What with Edinburgh sucking me dry of any kind of money this year, when the tickets for Glastonbury went on sale the other month I reluctantly decided I couldn’t afford to go.
In the last week or so, what with Dawn going and running around the flat getting all excited, well, I wanted to go. And I very much regretted my decision.
Then again, this week I only have seven pounds to my name. Hardly enough to buy a cup of chai.
Also last year was wet, I spent most the time in wellies getting stuck in mud and cursing the fact that I’m not a real hippy and actually I just wanted a sit down.
But this year we have just had two weeks of heatwave.The festival starts today, Dawn has been there since Wednesday. My other flatmate has gone on holiday to Greece, the flat is empty and I have a sore throat, am exhausted, have done my back in and have no money to go out.
I’m not in the best of moods.
At least, I wasn’t. Until I saw the news, freak weather storms have flooded part of the site. I’d be lying if I said I wasn’t sat at work feeling slightly smug that I hadn’t gone.

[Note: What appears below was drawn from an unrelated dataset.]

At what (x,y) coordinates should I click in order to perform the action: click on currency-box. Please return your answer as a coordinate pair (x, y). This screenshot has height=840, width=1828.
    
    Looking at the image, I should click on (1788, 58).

And then, still feeling smug as the storm hit London at about 6ish, and I was safely at home in my armchair. I was flicking through the TV and I found the Glastonbury coverage and suddenly remembered exactly what Glastonbury is like, that actually you don’t care if its wet, there are a hundred odd thousand people there, all wet. It’s fun.
And you can stand in a field watching great bands and getting wasted and just forget about everything.
Suddenly my armchair was not the smuggest place to be.
I wanted to go out and forget about it, but I was too fucking ill, obviously with us having a heatwave I’ve come down with a horrific cold.
By midnight, now positively avoiding the Glastonbury coverage whilst sat alone in my flat, I felt like shit. Then I accidently put BBC3 on and saw thousand of people in a field watching Fatboy Slim. and like when I realised that some little cunt had a similar request to mine on Jim’ll Fix It meaning that I wouldn’t be on, I had a proper tantrum and was sent to bed.